Has anyone had such a problem before? Do I really need 100+ examples per intent to make DIET work?

Hi @kaladin. Cool post! The number of examples per intent you need to make DIET work depends on what performance you expect, how you divide your assistant into intents, and the training data you provide. 10-20 examples per intent for 30 intents seems like a really small amount to me though.

I think only you can answer if you need 100+ examples per intent. Following Conversation-Driven Development will allow you to grow a dataset until your assistant performs as well as you desire. There are some good tips in 10 Best Practices for Designing NLU Training Data that should also help along with Rasa X, which makes it easy to collect and annotate those training examples.

Hi Kaladin,

one regret I have with the original benchmark that you list there is that the epochs are … rather small. It might be better to push them to 100 epochs to ensure that DIET converged (I just updated the gist). Should you ever run the benchmarks again I’d love to hear about it.
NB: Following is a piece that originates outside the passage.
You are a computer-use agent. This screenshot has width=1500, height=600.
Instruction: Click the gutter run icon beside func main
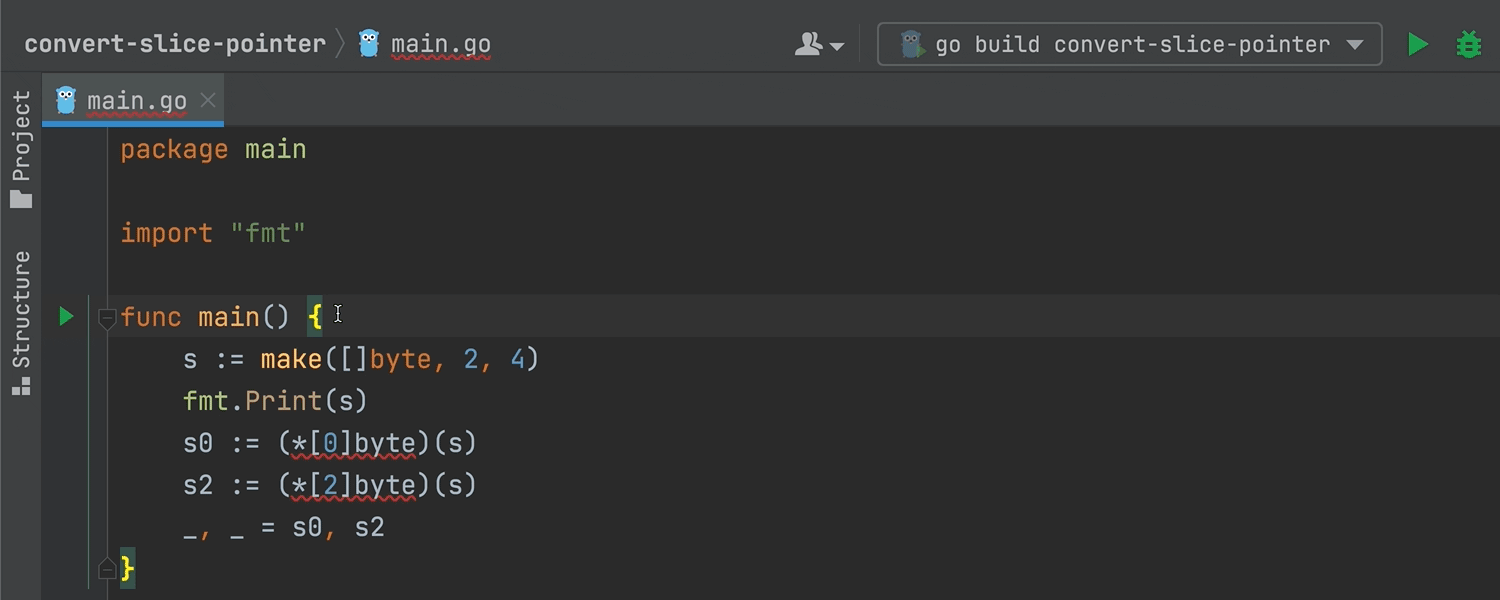pyautogui.click(x=66, y=317)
What Ty said is something to keep in mind too. I’m assuming that currently running a model against data that you came up with but odds are that your users are going to behave differently.

Starting out with 20-30 examples per intent can be fine (you need to start somewhere) but eventually you’ll want to collect more data. Preferably from real users. Not just because “more data is better” but also because your examples will cover more ground, language wise.

And as Ty mentioned, Rasa X should be a great startinging point for this. It’s free and it integrates with Rasa from the get-go.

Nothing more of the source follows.